### THE TASK
All of the listing should be returned as written, apart from any picture in it.

--------------------------------

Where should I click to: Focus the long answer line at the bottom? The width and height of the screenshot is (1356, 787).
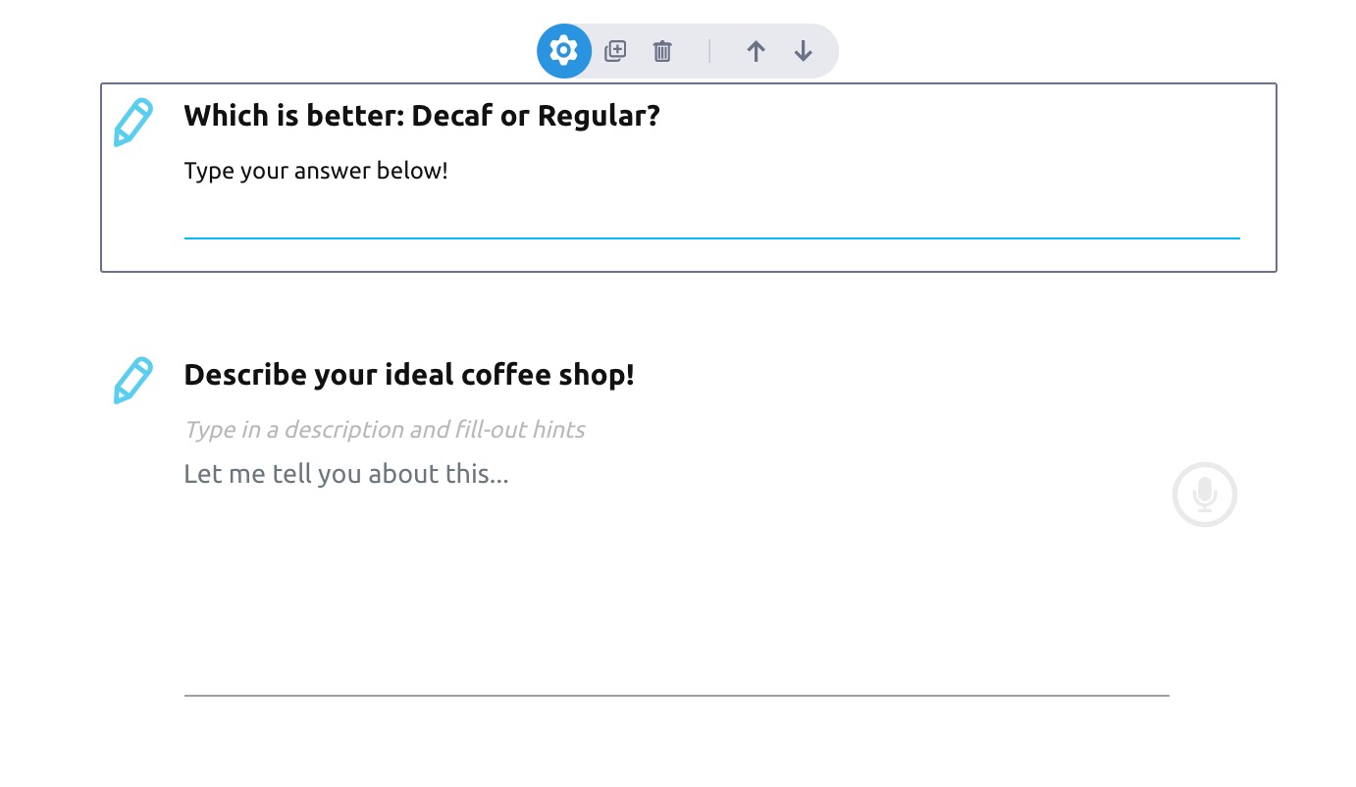pyautogui.click(x=677, y=695)
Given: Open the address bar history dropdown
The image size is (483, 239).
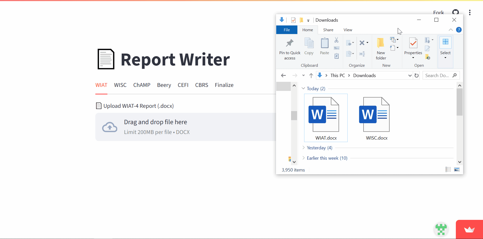Looking at the screenshot, I should point(410,76).
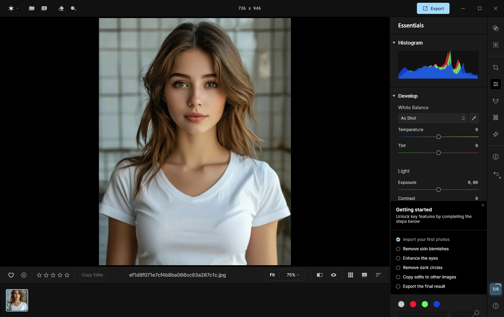Collapse the Histogram section
The height and width of the screenshot is (317, 504).
point(394,43)
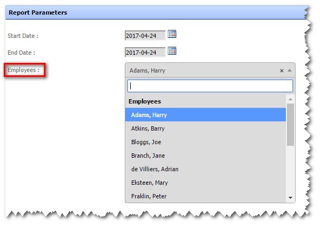Click the Employees group header in list

pos(145,101)
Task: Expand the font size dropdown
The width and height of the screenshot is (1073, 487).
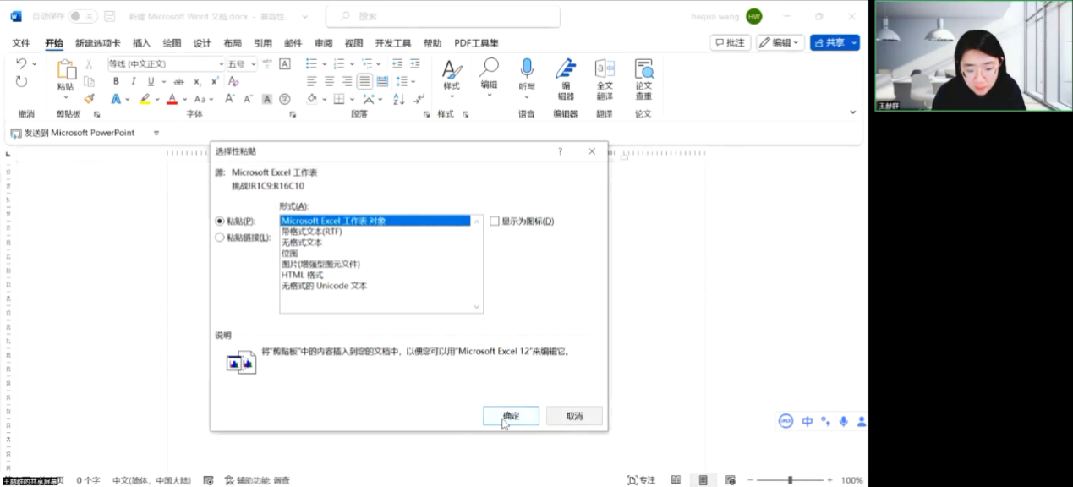Action: point(253,63)
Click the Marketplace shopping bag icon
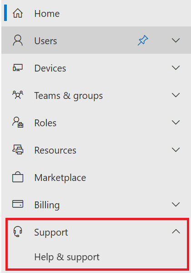The image size is (191, 273). click(18, 177)
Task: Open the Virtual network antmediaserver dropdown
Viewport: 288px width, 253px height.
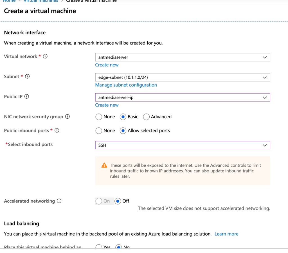Action: pyautogui.click(x=183, y=57)
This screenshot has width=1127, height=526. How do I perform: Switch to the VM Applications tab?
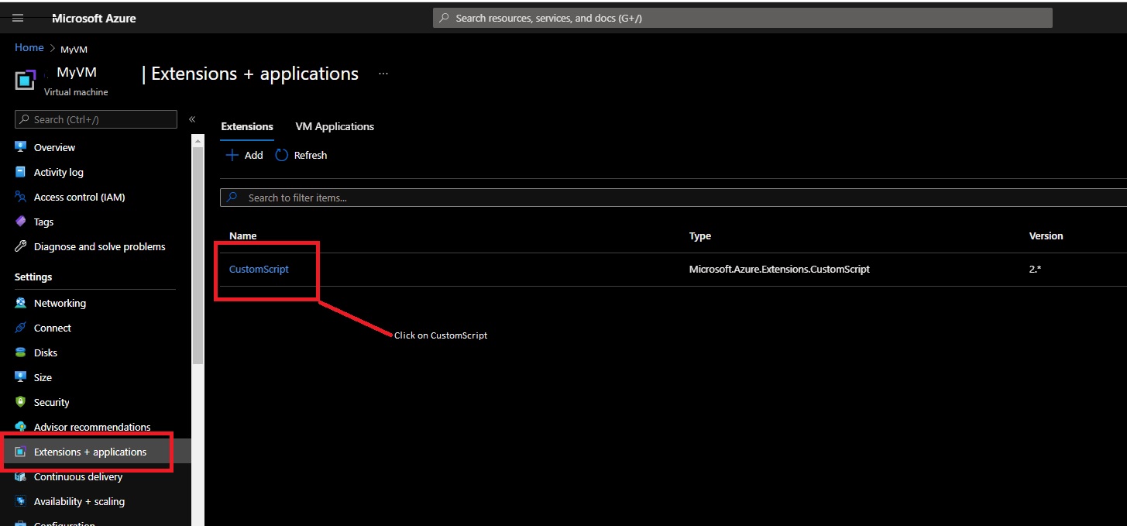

--------------------------------

### SOLUTION TO THE PROBLEM
Where should I click to: Focus the long answer line at the bottom? The width and height of the screenshot is (1356, 787).
pyautogui.click(x=677, y=695)
Given: Open the address bar history dropdown
The image size is (483, 239).
Looking at the screenshot, I should point(410,76).
Collapse the Histogram section
The height and width of the screenshot is (317, 504).
point(394,43)
Click the Employees group header in list

pos(145,101)
Task: Expand the font size dropdown
The width and height of the screenshot is (1073, 487).
Action: point(253,63)
Click the Marketplace shopping bag icon
The image size is (191, 273). click(18, 177)
Task: Open the Virtual network antmediaserver dropdown
Viewport: 288px width, 253px height.
Action: pyautogui.click(x=183, y=57)
This screenshot has width=1127, height=526. How do I perform: Switch to the VM Applications tab?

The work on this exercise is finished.